Start of Excerpt provided
As I was finishing my contract I felt excited to jump back into freelancing.
In the past, I had dabbled in freelancing with a few different ideas. However, this time I wasn’t sure exactly what I wanted to specialize in besides that it should be related to online marketing, so I could leverage my skills from my day job.
I landed on Facebook ads and to my good fortune landed my first client within two weeks.
As I worked through the project, I found so many opportunities to expand the scope of work that I found myself earning about 5x more than the amount we initially agree on.
I like to think that it happened because I could use my experience from other projects to draw parallels from solving similar challenges in previous projects.
After a while, I found myself not only helping them advertise on Facebook but also radio partnerships, email marketing and updating the website.
I didn’t know it at the time but rather than specializing, I got lucky and simply found a great match been the client’s personality and mine.
Do you really need more ideas?
The more deliberate you are about who you’d like to help and with what, the more money you are going to earn with your freelancing business.
End of Excerpt provided
▶ **Requirement 1**:
In the passage about returning to freelancing, why did the writer want the new specialty to involve online marketing? Answer in one to three sentences.
▶ **Requirement 2**:
Do these statements agree with the passage about returning to freelancing? Answer yes or no for each, quoting the deciding words of the passage.
(a) The writer's first Facebook ads client came within two weeks.
(b) The writer ended up earning about three times the originally agreed amount.
(c) The writer's work for that client stayed limited to Facebook advertising.
▶ **Requirement 3**:
Could you pick up the passage about returning to freelancing after its final sentence and keep writing?
Start of Dataset content
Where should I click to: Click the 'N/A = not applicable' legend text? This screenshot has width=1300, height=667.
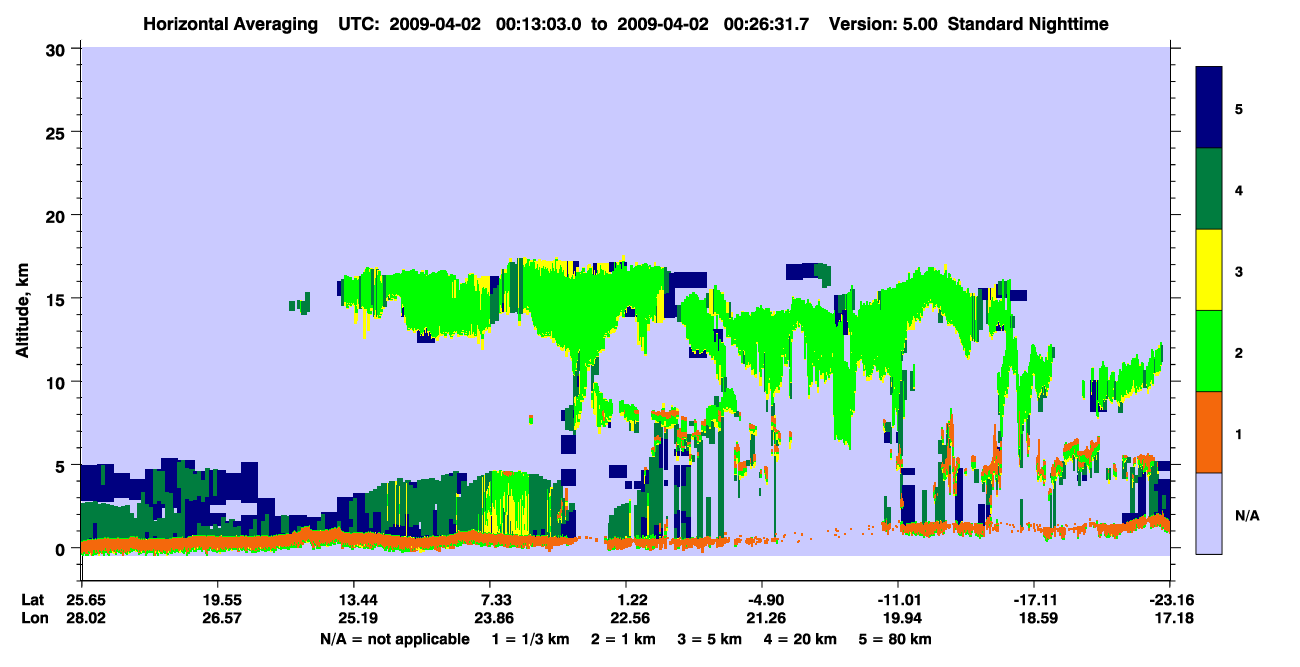point(394,638)
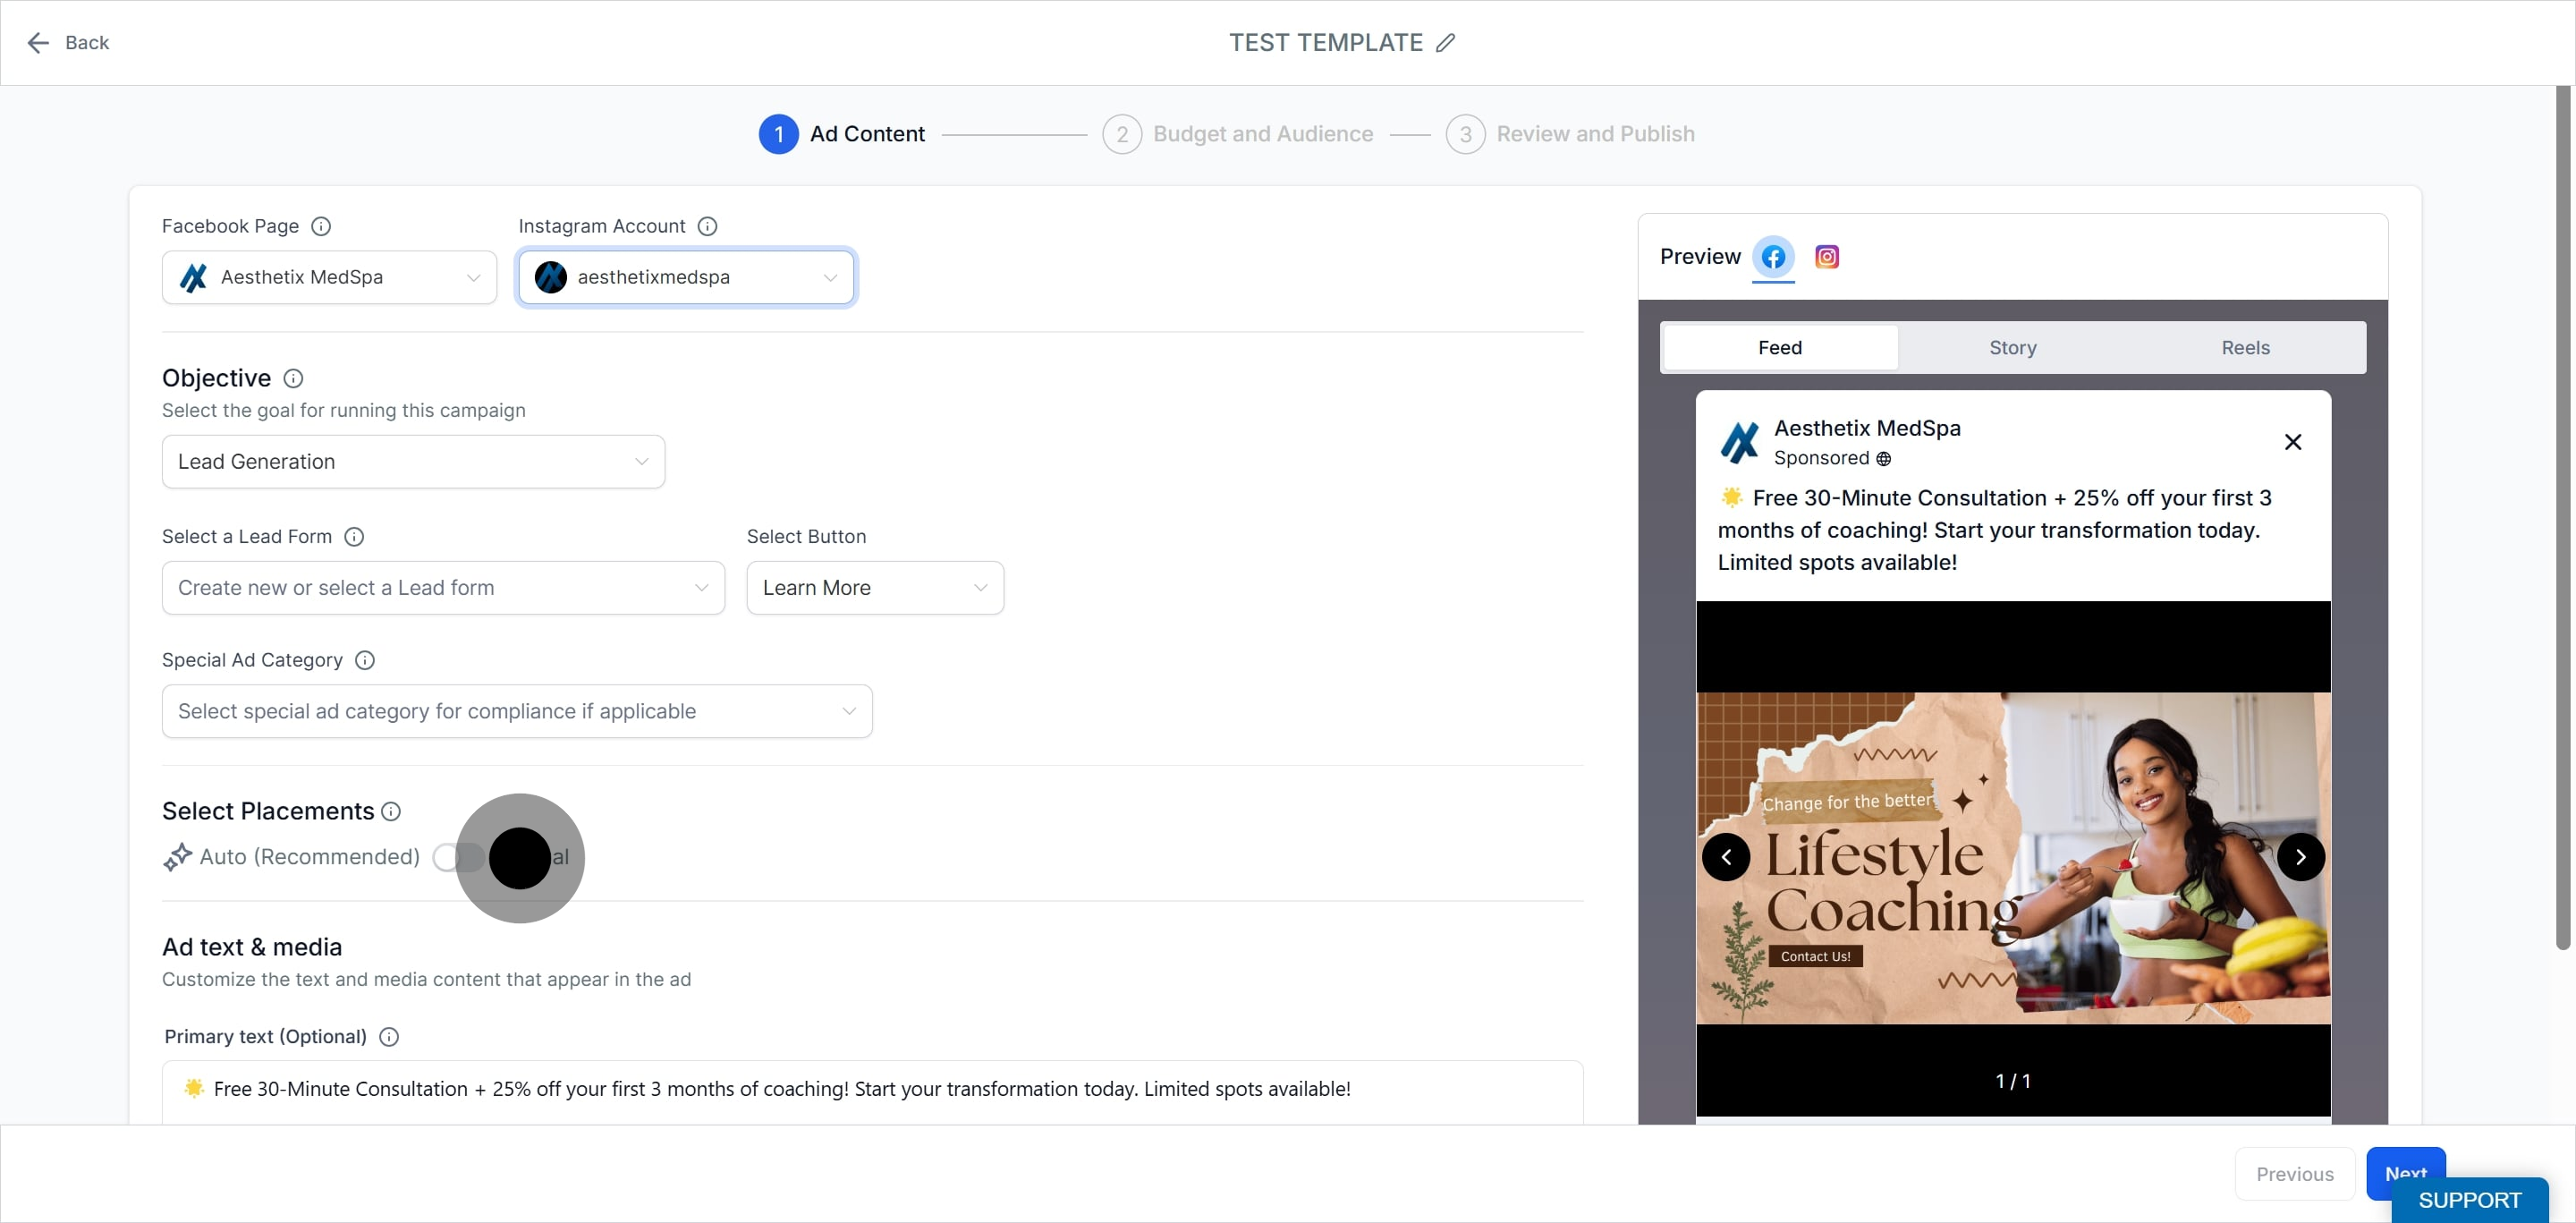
End of Dataset content
▶ **Reply 1**:
The writer wanted the specialty to be related to online marketing so that skills from the writer's day job could be leveraged.

▶ **Reply 2**:
(a) Yes: "landed my first client within two weeks"
(b) No: "earning about 5x more"
(c) No: "not only helping them advertise on Facebook but also radio partnerships, email marketing and updating the website"

▶ **Reply 3**:
Everyone and their mom talks about specializing in something obscure and being one of the few -or perhaps the only one- specializing in that area.
Specializing is powerful but when you are in the trenches doing the work it is not as easy as it looks on paper.
Especially, if you are just starting out, worried if you are picking the right idea and don’t want to close any doors on yourself.
Let’s look at two examples to see what happens when you do it.
Scenario #1: Let’s say you pick an ultra-specific niche and skill: Helping yoga instructors with Facebook ads.
That means if the leads you encounter are not yoga instructors and they do not need help with advertising on Facebook specifically, you can’t help them.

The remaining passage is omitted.